Mesleki tükenmişlik nedir? Mesleki tükenmişlik, Freudenberger’e (1974) göre,  “başarısızlık, yıpranma, enerji ve güç kaybı veya insanın iç kaynakları üzerinde karşılanamayan istekler sonucunda ortaya çıkan bir tükenme durumudur”. Daha sonra Maslach ve Jackson (1981), tükenmişliği, “insanda ortaya çıkan fiziksel bitkinlik, uzun süren yorgunluk, çaresizlik ve umutsuzluk duyguları ile birlikte bireyin yaptığı işe, hayata ve diğer insanlara karşı gösterdiği olumsuz tutumları kapsayan fiziksel ve zihinsel boyutlu bir sendrom” olarak ifade etmişlerdir. İşgörenler, hayatlarının büyük bir kısmını çalıştıkları iş ortamlarında geçirmekte ve bu örgütlerin sorunlarını çözmeye, görevlerini yaparak katkı sağlamaya, bu konuda başarılı olmaya çalışmaktadırlar. Bu durum işgörenlerde belirli bir aşamadan sonra fiziksel ve psikolojik açıdan olumsuz tutum ve davranışların ortaya çıkmasına neden olmaktadır. İşgörenin kişisel ve ailevi sorunları, sosyal çevrede yaşadığı hayal kırıklıkları, çalıştığı örgütün sorunları, çatışma, ortamın uygunsuzluğu, yaşadığı toplumun ekonomik ve siyasi sorunları gibi durumlar, işgörenlerin örgütte verimsiz olmasına, sık sık rapor almasına ve izin kullanmasına, işteki devamsızlığının artmasına ve sürekli hastalık hastası davranışlar göstermesine neden olmaktadır. Bu davranışları sergileyen işgören hem kendine hem çevresine hem de örgüte ciddi anlamda zarar vermeye başlamaktadır.

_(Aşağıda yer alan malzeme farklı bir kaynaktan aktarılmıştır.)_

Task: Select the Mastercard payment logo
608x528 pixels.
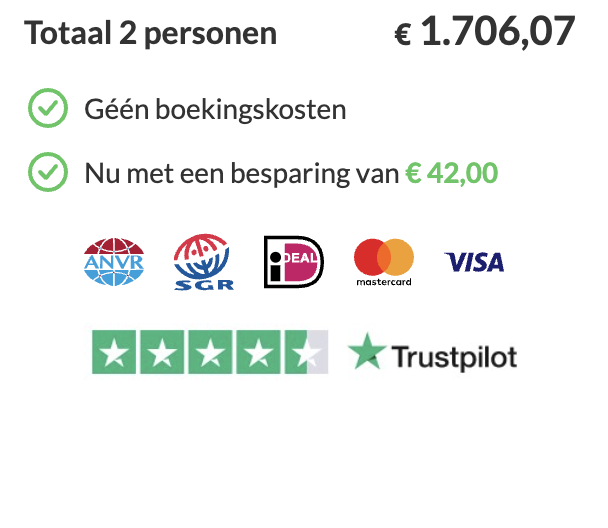Action: [384, 262]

Maslach ve Jackson (1986) tükenmişliği, işgörenin; duyarsızlaşma, duygusal tükeniş ve azalan kişisel başarı duygusu olarak üç boyutta incelemişlerdir.  Duyarsızlaşma, tükenmişliğin kişiler arası boyutunu temsil etmektedir. Kişinin hizmet ettiği veya bakımını yaptığı veya birlikte görev yaptığı işgörenlere karşı olumsuz, katı, alaycı, duygusuz bir tavır geliştirmesi ve onlardan uzaklaşması halidir. Örneğin, mesleğinde duyarsızlaşan bir doktor, hastalarını insan gibi görmemeye başlar. Mesleğinde hata yaptığı zaman hatayı kabul etme ve hatadan uzaklaşma yerine hatayı savunmaya çalışır. Ameliyat ettiği hastanın ameliyatın sonucunda ne olduğunu, iyileşip iyileşmediğini, tedavi sonucunda belirli becerileri yerine getirip getirmediğiyle ilgilenmez. Aslında yaşadıklarının doğru olmadığını bilir ancak, tüm çabalarına rağmen bu karanlıktan kurtulamadığını ve yolun sonuna geldiğine yavaş yavaş inanmaya başlar. 2007 yılında geçirdiğim bir trafik kazası sonucunda sağ omzum kırılmıştı. Kırıklar parçalı kırık olduğu için çekilen röntgen filmlerine bakılarak anlaşılamamıştı. MR ile detaylı bilgi edinmeye ihtiyaç vardı. MR için bana randevu vermesi gereken kişi, 16 gün sonraya randevu vermek istemişti. İlgili memura çok acı çektiğimi, kolumun kangren olmasından korktuğumu, uyuyamadığımı, acil ameliyat olmam gerektiğini anlattım. Ben bunları anlatırken oldukça duyarsız olan memur, çoktan sıradaki hastayı çağırmıştı bile. Bu olaya şahit olan diğer hastalar, memuru vicdansızlıkla suçlayarak müdahale etmişlerdi. Aracılar vasıtasıyla randevum erken bir tarihe alındı ve MR cihazına girdim. Sorunumu bir şekilde çözmüştüm. Ya sorunu çözemeyen diğerleri, o duyarsız memurun elinde ne hallere düşmekteydi kim bilir?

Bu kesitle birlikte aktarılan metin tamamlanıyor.